Para Broch, la novela experimental de vanguardia – Joyce, Kafka – puede ser para la edad contemporánea lo que Homero y su gran estilo fueron para el mundo clásico. La novela se convierte según el escritor en un instrumento cognoscitivo para captar el espíritu de su época, narrando los avatares, los sentimientos y pensamientos de los hombres en los que se encarna. Para reflejar según la verdad una época – la contemporánea – que se ha disgregado en una atomización centrífuga y heterogénea y ha perdido toda unidad de valor y de estilo, la novela debe hacerse polifónica y polihistórica, asumir en su estructura la inconexa multiplicidad de estilos de la época y su falta de unidad y de centro. La novela debe ser al mismo tiempo narración épica, himno y lírica, reflexión ensayística, teoría filosófica que desciende y se vive en la existencia de los personajes, en una experimentación de las formas épicas que hace de Broch uno de los más audaces innovadores de la novela.
En una obra maestra como La muerte de Virgilio, Broch se lanza hasta las más extremas fronteras de la novela. "Poeta a mi pesar", como decía de sí mismo, Broch consideraba que el arte estaba llamado a expresar lo que la filosofía ya no era capaz de decir, o sea el valor o al menos la exigencia del valor; para realizar esta tarea el arte tenía que proclamar su propia insuficiencia, considerarse un criado – sin embargo insustituible – de algo más grande, a lo que él – pero sólo él – podía únicamente aludir. La poesía es para Broch el gesto que, en las fronteras de lo inexpresable, muestra lo que está más allá de esa frontera – "más allá del lenguaje", como dice la última frase de La muerte de Virgilio. Más allá de esa frontera está el absoluto y la poesía no puede alcanzarlo, pero puede conducir a los hombres hasta ese umbral, señalándoles que lo que cuenta de veras está más allá del umbral, pero recordando que la razón y la moral prohíben definir presuntuosamente lo indecible, como hacen en cambio los falsos profetas.
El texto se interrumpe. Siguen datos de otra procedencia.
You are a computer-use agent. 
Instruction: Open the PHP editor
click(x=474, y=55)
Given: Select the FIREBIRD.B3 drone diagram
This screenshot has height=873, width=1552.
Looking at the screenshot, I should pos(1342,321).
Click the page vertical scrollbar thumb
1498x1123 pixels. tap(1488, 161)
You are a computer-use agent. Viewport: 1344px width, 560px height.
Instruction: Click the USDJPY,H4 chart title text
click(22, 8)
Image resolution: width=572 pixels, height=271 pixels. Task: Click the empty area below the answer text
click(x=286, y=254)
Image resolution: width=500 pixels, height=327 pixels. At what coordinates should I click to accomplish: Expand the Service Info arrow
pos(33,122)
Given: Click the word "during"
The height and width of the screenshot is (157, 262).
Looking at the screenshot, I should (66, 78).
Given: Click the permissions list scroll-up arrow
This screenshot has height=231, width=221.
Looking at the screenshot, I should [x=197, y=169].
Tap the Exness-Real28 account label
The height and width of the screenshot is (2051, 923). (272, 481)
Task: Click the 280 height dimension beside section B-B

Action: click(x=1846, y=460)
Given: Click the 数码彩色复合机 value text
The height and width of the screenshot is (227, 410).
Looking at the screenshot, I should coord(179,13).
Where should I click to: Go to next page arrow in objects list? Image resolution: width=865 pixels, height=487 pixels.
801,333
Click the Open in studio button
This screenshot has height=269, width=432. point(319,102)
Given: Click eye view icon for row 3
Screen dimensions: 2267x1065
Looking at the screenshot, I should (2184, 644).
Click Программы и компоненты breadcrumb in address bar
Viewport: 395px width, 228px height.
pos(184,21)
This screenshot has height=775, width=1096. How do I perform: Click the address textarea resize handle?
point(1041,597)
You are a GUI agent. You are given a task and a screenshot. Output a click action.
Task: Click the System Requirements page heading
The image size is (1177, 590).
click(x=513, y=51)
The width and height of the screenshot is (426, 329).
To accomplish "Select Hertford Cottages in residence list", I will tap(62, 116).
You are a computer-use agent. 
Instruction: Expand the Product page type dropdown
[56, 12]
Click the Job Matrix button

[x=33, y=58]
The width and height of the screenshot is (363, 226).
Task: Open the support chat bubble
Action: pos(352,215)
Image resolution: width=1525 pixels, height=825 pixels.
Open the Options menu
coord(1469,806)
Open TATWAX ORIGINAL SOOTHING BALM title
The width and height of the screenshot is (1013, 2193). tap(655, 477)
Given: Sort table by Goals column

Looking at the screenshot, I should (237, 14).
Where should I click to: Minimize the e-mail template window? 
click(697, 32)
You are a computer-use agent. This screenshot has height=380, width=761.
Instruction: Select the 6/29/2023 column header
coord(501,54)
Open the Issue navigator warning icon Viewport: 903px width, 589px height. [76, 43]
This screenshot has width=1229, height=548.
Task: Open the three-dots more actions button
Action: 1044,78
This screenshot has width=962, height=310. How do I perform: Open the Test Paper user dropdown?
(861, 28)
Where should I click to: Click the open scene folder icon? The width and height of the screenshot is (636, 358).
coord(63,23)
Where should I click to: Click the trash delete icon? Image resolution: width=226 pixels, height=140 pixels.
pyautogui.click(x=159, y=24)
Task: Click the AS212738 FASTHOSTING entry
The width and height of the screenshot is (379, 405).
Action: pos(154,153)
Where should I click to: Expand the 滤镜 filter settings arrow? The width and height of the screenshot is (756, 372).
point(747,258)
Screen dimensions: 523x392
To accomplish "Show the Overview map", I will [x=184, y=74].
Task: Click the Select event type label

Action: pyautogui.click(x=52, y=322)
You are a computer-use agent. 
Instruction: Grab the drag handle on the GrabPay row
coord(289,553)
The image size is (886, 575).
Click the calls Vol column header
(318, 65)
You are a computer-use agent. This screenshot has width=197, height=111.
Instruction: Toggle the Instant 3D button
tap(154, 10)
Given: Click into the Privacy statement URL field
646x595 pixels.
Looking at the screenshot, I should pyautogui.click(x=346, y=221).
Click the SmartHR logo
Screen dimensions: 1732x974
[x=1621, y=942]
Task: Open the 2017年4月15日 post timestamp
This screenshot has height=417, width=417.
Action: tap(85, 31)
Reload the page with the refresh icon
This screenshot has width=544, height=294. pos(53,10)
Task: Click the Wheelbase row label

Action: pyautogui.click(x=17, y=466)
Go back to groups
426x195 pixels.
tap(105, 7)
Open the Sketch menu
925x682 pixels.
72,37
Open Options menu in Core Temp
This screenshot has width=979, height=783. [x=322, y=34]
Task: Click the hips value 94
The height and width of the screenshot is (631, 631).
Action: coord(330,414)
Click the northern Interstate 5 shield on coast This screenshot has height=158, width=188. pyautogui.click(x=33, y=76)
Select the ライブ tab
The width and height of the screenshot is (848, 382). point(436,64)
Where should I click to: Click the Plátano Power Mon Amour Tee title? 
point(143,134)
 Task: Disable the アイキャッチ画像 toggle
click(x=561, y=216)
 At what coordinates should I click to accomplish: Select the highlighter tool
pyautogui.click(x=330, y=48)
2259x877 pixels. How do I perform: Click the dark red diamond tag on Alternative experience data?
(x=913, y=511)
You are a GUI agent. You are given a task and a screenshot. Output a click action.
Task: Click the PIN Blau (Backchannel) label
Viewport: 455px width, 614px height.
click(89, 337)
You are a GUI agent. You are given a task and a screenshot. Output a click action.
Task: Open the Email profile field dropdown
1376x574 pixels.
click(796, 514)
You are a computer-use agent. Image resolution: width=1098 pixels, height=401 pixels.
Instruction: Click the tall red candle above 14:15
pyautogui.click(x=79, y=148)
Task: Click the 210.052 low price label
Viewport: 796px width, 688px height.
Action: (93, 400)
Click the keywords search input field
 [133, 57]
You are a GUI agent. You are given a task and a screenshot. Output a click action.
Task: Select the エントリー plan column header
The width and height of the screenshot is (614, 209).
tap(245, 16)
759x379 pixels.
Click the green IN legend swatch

El poeta se parece a Moisés, que no puede entrar en la Tierra prometida, pero sabe indicar el camino que, a través del desierto, lleva en esa dirección. "La impotencia de la escritura para derrotar al mal en el mundo", como dice Cusatelli a propósito de Canetti, la siente intensamente también Broch, pero en esa conciencia estriba el significado – incluso moral – de la escritura propiamente dicha.